(ABOUT THIS TASK) Your output should be the lines from the one with "Where should I click to: Expand" through the last line of the records below, exactly as written, minus the pictures.

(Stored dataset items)
*** Block opens ***
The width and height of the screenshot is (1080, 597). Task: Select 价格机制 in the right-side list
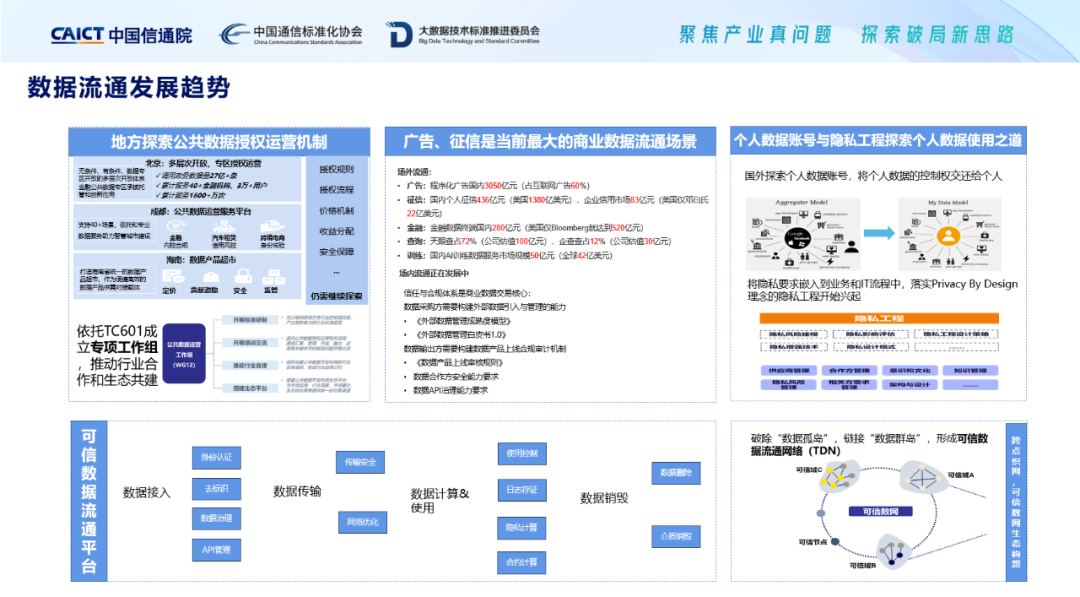coord(336,211)
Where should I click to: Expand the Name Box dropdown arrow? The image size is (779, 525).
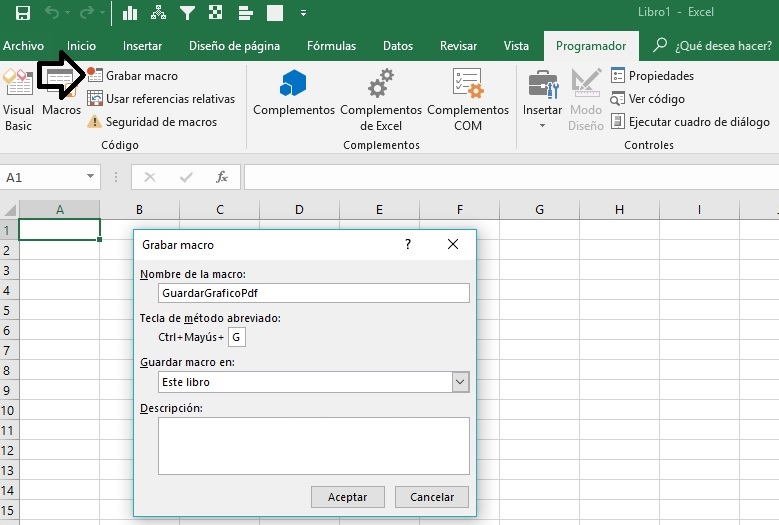pyautogui.click(x=91, y=177)
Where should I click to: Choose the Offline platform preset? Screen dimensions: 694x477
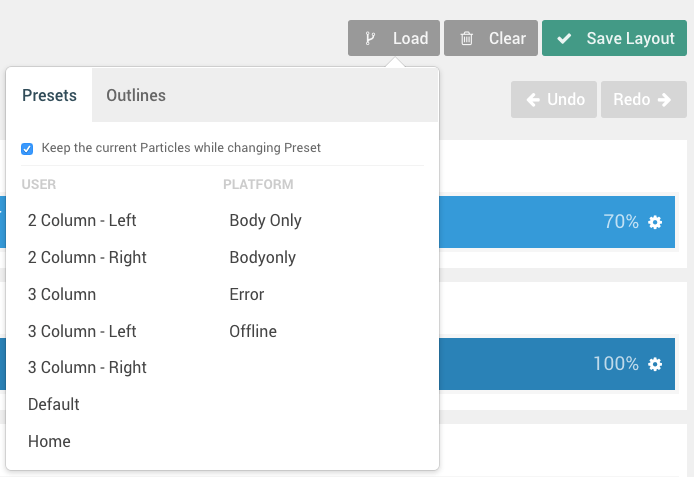click(x=253, y=331)
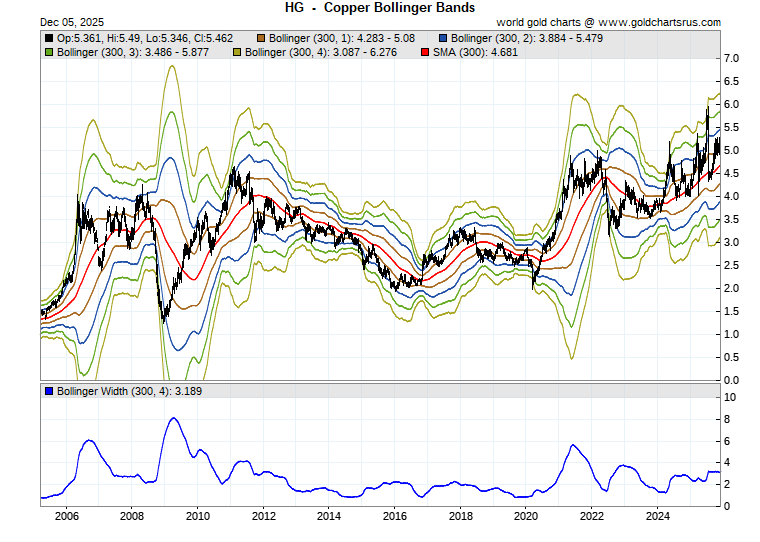
Task: Click the 7.0 value on price axis
Action: (731, 59)
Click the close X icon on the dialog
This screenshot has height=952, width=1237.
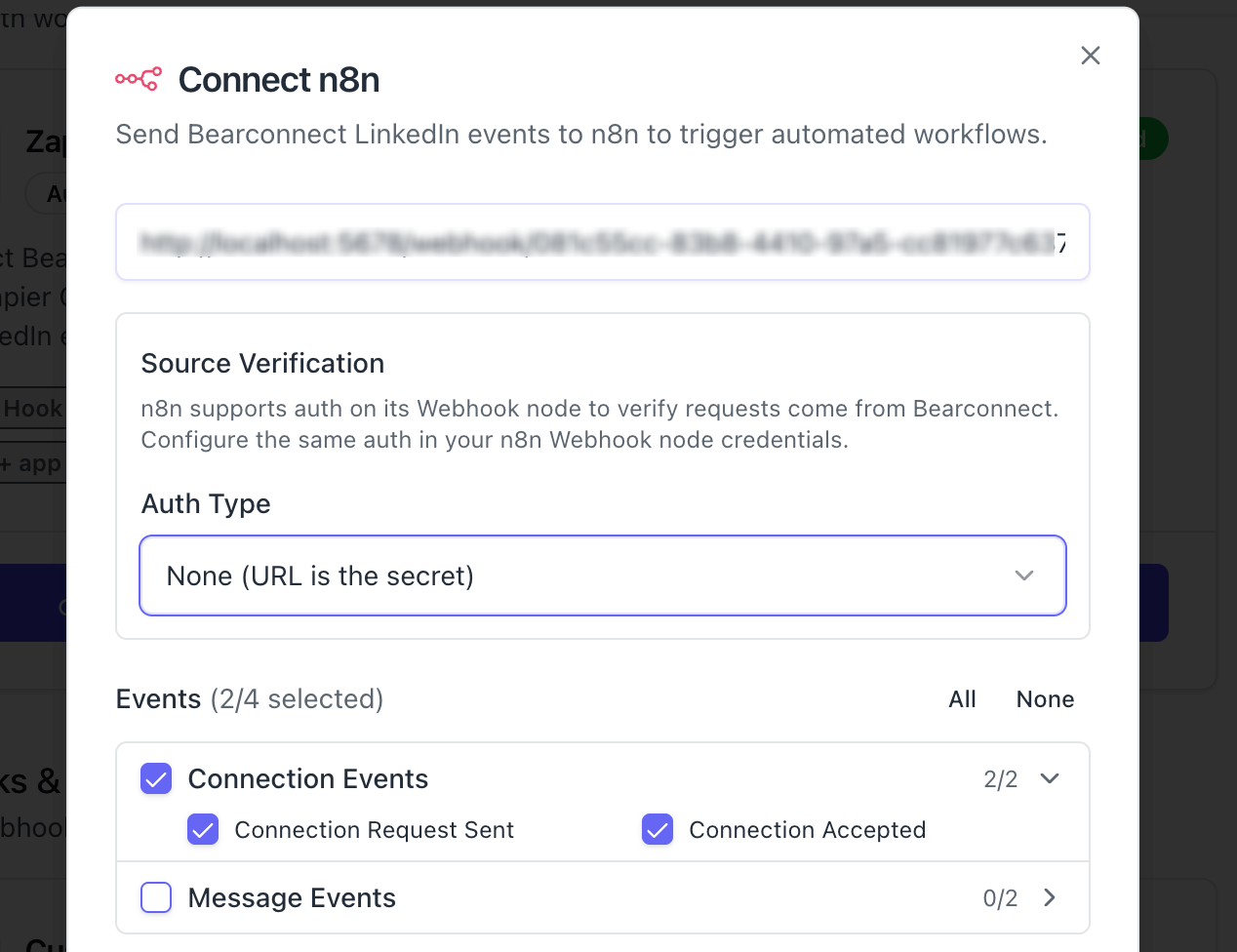(x=1090, y=56)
*** Block closes ***
(RESULT FOR THIS TASK)
Where should I click to: Expand the Name Box dropdown arrow? The image size is (779, 525).
pyautogui.click(x=91, y=177)
Where should I click to: Choose the Offline platform preset? Screen dimensions: 694x477
click(x=253, y=331)
Task: Click the 7.0 value on price axis
Action: (731, 59)
Click the close X icon on the dialog
This screenshot has height=952, width=1237.
(x=1090, y=56)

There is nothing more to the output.